Segment Start: RECORDS PROVIDED

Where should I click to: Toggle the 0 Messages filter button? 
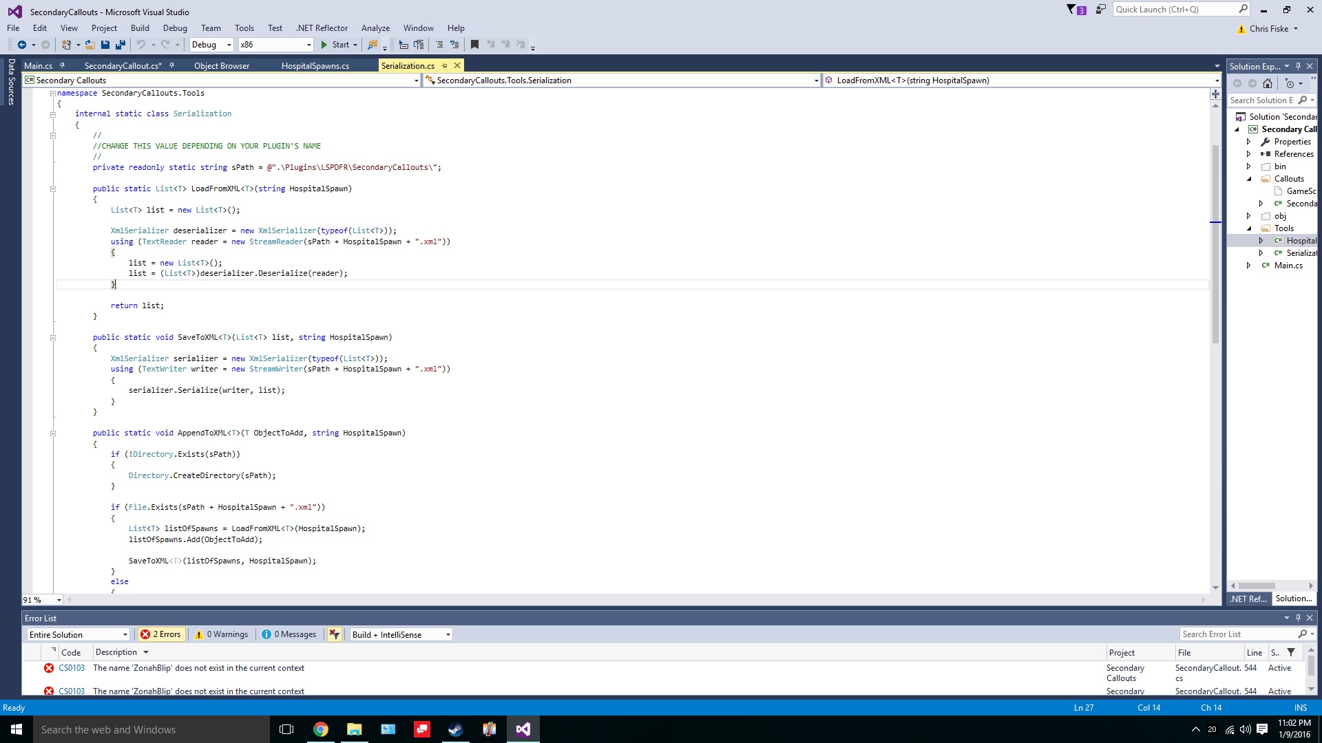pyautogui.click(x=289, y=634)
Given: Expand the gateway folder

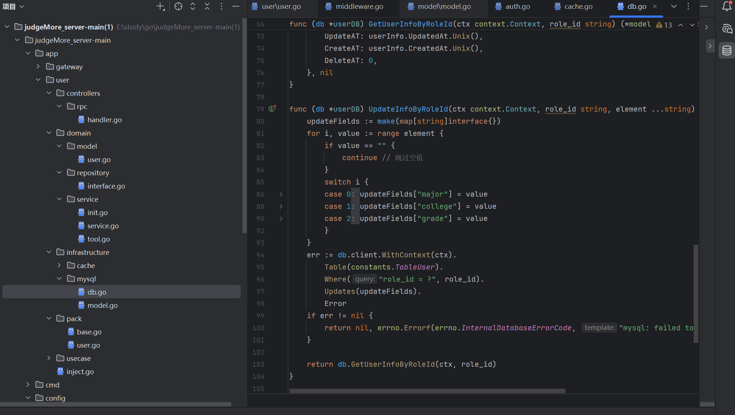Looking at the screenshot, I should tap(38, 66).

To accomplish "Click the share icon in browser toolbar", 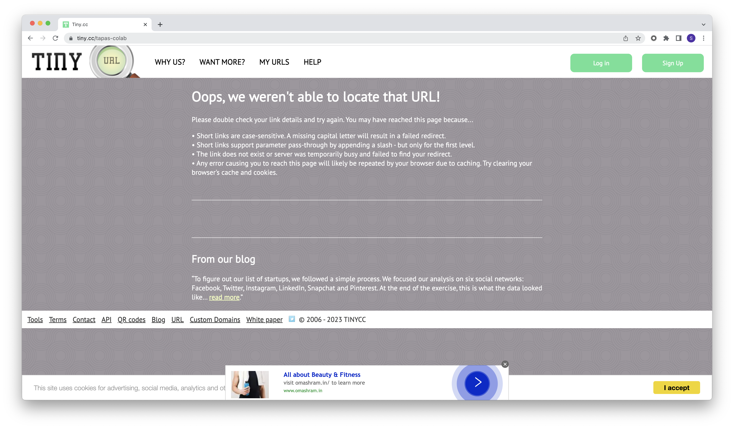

Segment End: RECORDS PROVIDED

**ASSIGNED TASK**
What is needed here is an exact copy of the lines from the line containing "Given: Expand the gateway folder" through the end of the records, with every picture left out.

**ANSWER FOR THIS EXERCISE**
Given: Expand the gateway folder

Looking at the screenshot, I should tap(38, 66).

To accomplish "Click the share icon in browser toolbar", 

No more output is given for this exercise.